Arbeitsanweisung:
In welcher Textzusammenstellung äußert sich Philip Roth laut dem folgenden Textauszug zu den gegen ihn erhobenen Vorwürfen?

Die allgegenwärtige und kollektive Identitätskrise in den Vereinigten Staaten ebnete den jüdischen Autoren den Weg zu einer eigenen, neugebildeten Diaspora- Literatur: Die des assimilierten, modernen Juden in den USA. Durch seine Existenzangst in einem diasporischen Amerika verkörperte er nunmehr nicht bloß den Juden, sondern wurde zum Sinnbild des amerikanischen Jederman.

Der Jude wird so zum Prototyp des Amerikaners, mit seinen Existenzängsten und Identitätsproblemen, zum Sinnbild der leidenden Menschheit schlechthin. Als Figur der Postmoderne wird er/sie zum Chiffre eines universalistischen Verständnis’ einer Gruppe von jüdischen Autoren, ohne dass dabei der Anspruch auf ein jüdisches Selbstverständnis völlig aufgegeben wird.[5]

Jedenfalls verhält es sich so mit Philip Roths Alter Ego Nathan Zuckerman. Seine Identitätskrise resultiert nicht aus der Shoa, der fortwährenden Verfolgung des jüdischen Volkes oder des fehlenden Vaterlandes; bezeichnender erscheint die Frage nach der jüdischen Existenz inmitten des amerikanischen Kontinents, der zunächst Werte wie Freiheit und individuelle Selbstbestimmung verinnerlicht zu haben scheint, bei näherem Betrachten aber selbst einen diasporagleichen Nährboden gebildet hat.

Innerhalb der amerikanisch – jüdischen Literatur nehmen Philip Roth und die Darstellung „seiner“ jüdischen Realität einen besonderen Stellenwert ein. Insbesondere die Figur des Nathan Zuckerman, der wirtschaftlich zwar die jüdische „success story“ im Nachkriegsamerika abbildet, aber an physischen wie psychischen Problemen leidet, stellt einen Gegenentwurf zu den in der amerikanisch – jüdischen Literatur oft mit moralischer Perfektion gezeichneten (und oftmals überzeichneten) Juden dar. In der amerikanischen Realität manifestierte sich aber ein Zuckerman, der neurotisch, sexuell obsessiv und der Religion nicht zugewandt ist, ergo Schwächen und Ängste repräsentiert, als Sinnbild für den amerikanischen Juden. Scheerer äußert sich über Roths Darstellungen folgendermaßen:

Seine Protagonisten sind keine moralisch erhöhten Wesen, sondern werden mit ihren menschlichen Schwächen in ironisch überzogener Weise dargestellt, allerdings mit der latenten Gefahr, antisemitische Stereotypen zu bedienen. Dennoch gilt Roth als Ethnograph, der es wie kein anderer wagt, kritisch, provokant und reflektierend Probleme der kontemporären amerikanisch- jüdischen Gemeinschaft zu verarbeiten.[6]

Ruth Wisse, Professorin für Yiddische Literatur an der Harvard Universität, die unter anderem If I am not for myself - The liberal betrayal of the Jews, veröffentlichte, empfindet, „it is Philip Roth and not Cynthia Ozick, or Hugh Nissenson, who can best afford to write about American Jewish reality”.[7]

Philip Roth musste sich während seines schriftstellerischen Schaffens oft mit dem Vorwurf des „jüdischen Antisemiten“, des „self-hating Jew“ und „enfant terrible“ der amerikanisch- jüdischen Literatur auseinandersetzen. In seiner Textzusammenstellung Reading Myself and Others äußert sich Roth zu den Vorwürfen im Folgenden:

If people of bad intention or weak judgement have converted certain facts of Jewish life into a stereotype of The Jew, that does not mean that such facts are no longer important in our lives, or that they are taboo for the writer of fiction.[8]

Roths Darstellungen, insbesondere in der Zuckerman-Trilogie, beinhalten die Konstruktion einer amerikanisch-jüdischen Identität, hier des Nathan Zuckerman, die sich im Verlauf der Romane stets neu definieren muss und Veränderungen durchlebt. Äußere Umstände, die Assimilation an die amerikanische Gesellschaft und der Verlust traditioneller jüdischer Werte im Amerika des zwanzigsten Jahrhunderts, erfordern von Zuckerman die Bildung einer neuen, differenzierten jüdischen Identität. In diesem Kontext ist der Begriff der „dual identity“ signifikant. Während Scheerer diesen auf das amerikanisch-jüdische Bewusstsein projiziert[9], kann im Falle von Roth und Zuckerman ebenso die Vernetzung von Realität und Fiktion, von Autor und Alter Ego, eine duale Identität beinhalten.

Bereitgestellte Daten:
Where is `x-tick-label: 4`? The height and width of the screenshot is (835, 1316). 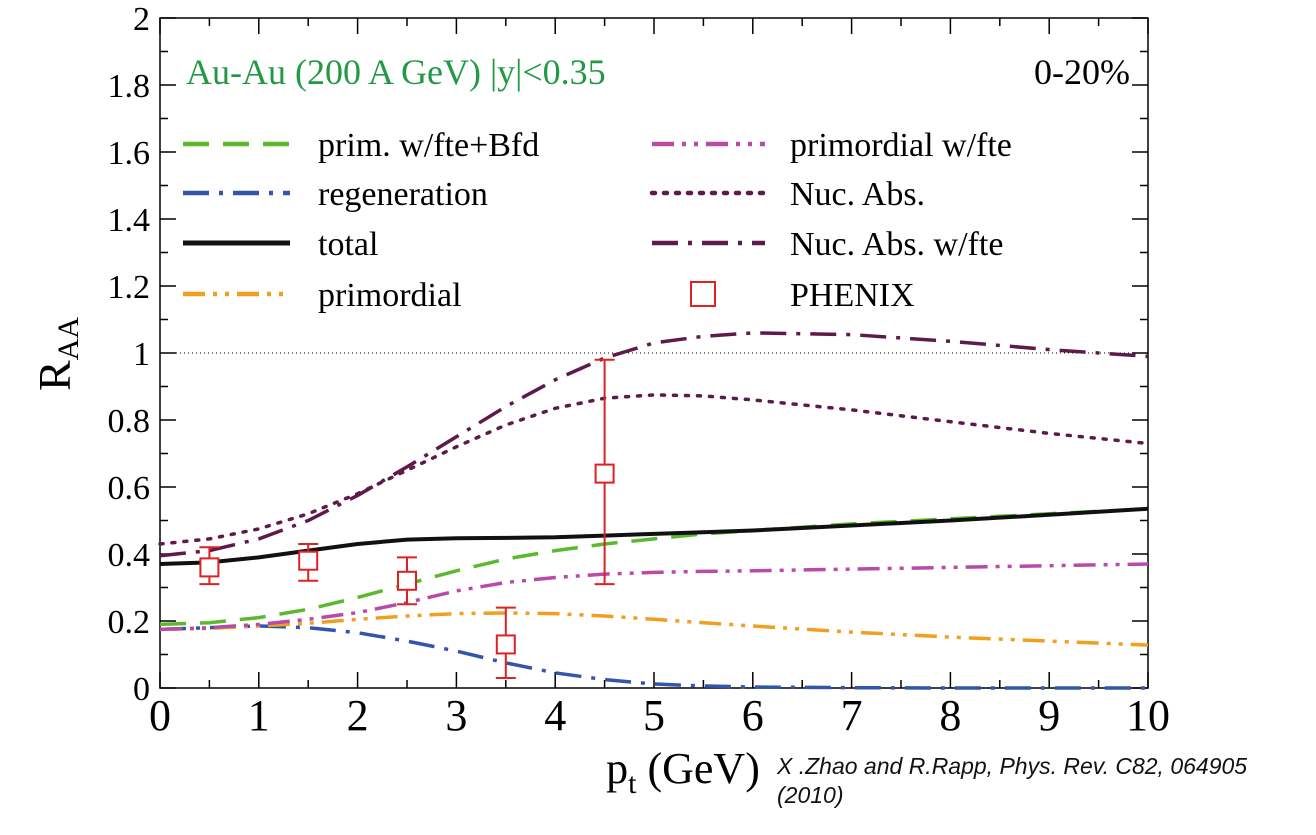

Antwort:
In „Reading Myself and Others“.